Stop infusion if QRS widens ≥50% or hypotension develops.
Cardiology consultation strongly recommended.
Prostaglandin E1 (PGE1) Vasodilator that maintains ductus arteriosus patency. Suspected or confirmed ductal-dependent congenital heart disease. Initial: 0.05–0.1 mcg/kg/min IV/IO, titrate up to 0.1 mcg/kg/min.
Maintenance: 0.01–0.05 mcg/kg/min.
May cause apnea, hyperthermia, or seizures—do NOT discontinue infusion; provide respiratory support as needed.
May cause hypotension; ensure adequate intravascular volume.
Sodium bicarbonate Alkalinizing agent. Hyperkalemia with widened QRS.
Severe metabolic acidosis (pH < 7.15) unresponsive to ventilation/oxygenation.
Sodium channel blocker toxicity (e.g., TCA overdose).
1 mEq/kg IV/IO slow push.
For sodium channel blocker toxicity: titrate to serum pH 7.45–7.55; follow with 150 mEq/L infusion.
Routine use in cardiac arrest not recommended.
Ensure adequate ventilation to eliminate CO₂ load.
Do NOT administer via ETT.
Use 4.2% (0.5 mEq/mL) only in infants <1 month.
Terbutaline Systemic short-acting selective β₂-agonist; bronchodilator. Acute severe asthma exacerbation. Subcutaneous: 0.01 mg/kg (max 0.4 mg), repeat q20 min.
IV/IO infusion: start 0.4 mcg/kg/min, titrate 0.1–10 mcg/kg/min.
May cause BP and HR changes, arrhythmias, hypertension.
May cause transient hypokalemia, increasing arrhythmia risk.
Tranexamic Acid (TXA) Antifibrinolytic; prevents clot breakdown. Hemorrhage due to trauma. Loading: 15 mg/kg (max 1 g) IV over 10 min.
Maintenance: 2 mg/kg/hr IV for ≥8 hours or until bleeding stops.
Risk of thrombosis; caution in thromboembolic disease.
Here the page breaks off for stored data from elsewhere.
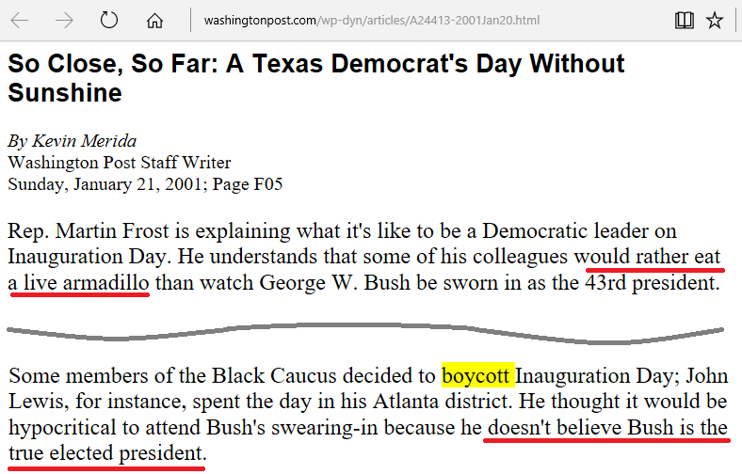Click the byline 'By Kevin Merida'

pyautogui.click(x=73, y=141)
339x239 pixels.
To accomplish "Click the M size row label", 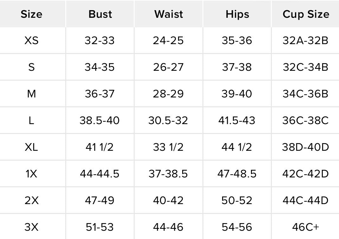I will [x=32, y=94].
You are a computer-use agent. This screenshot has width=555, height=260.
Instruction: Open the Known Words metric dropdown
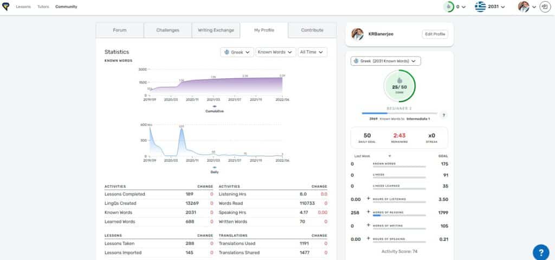click(x=276, y=52)
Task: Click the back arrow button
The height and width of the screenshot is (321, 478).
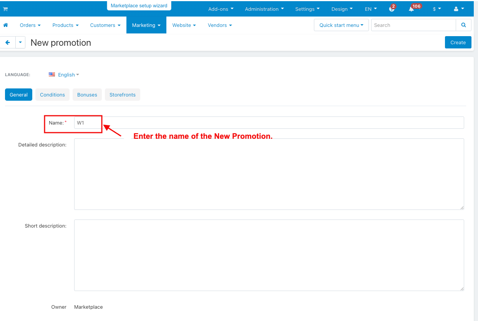Action: 8,42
May cause ureteral obstruction in upper urinary tract bleeding.
Contraindicated in subarachnoid hemorrhage.
Contraindicated in patients with color vision defects.
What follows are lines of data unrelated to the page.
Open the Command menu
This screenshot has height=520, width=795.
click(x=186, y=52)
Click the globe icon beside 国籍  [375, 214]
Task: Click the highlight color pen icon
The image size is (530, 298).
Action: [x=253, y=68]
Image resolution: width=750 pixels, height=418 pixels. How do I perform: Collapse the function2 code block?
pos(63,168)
Vasopressin V1 receptor agonist; potent vasoconstrictor. Catecholamine-resistant shock requiring vasopressor support. 0.0002–0.002 units/kg/min (0.2–2 milliunits/kg/min) IV/IO infusion. May cause water intoxication and hyponatremia.
Use with caution in renal dysfunction or pre-existing hyponatremia.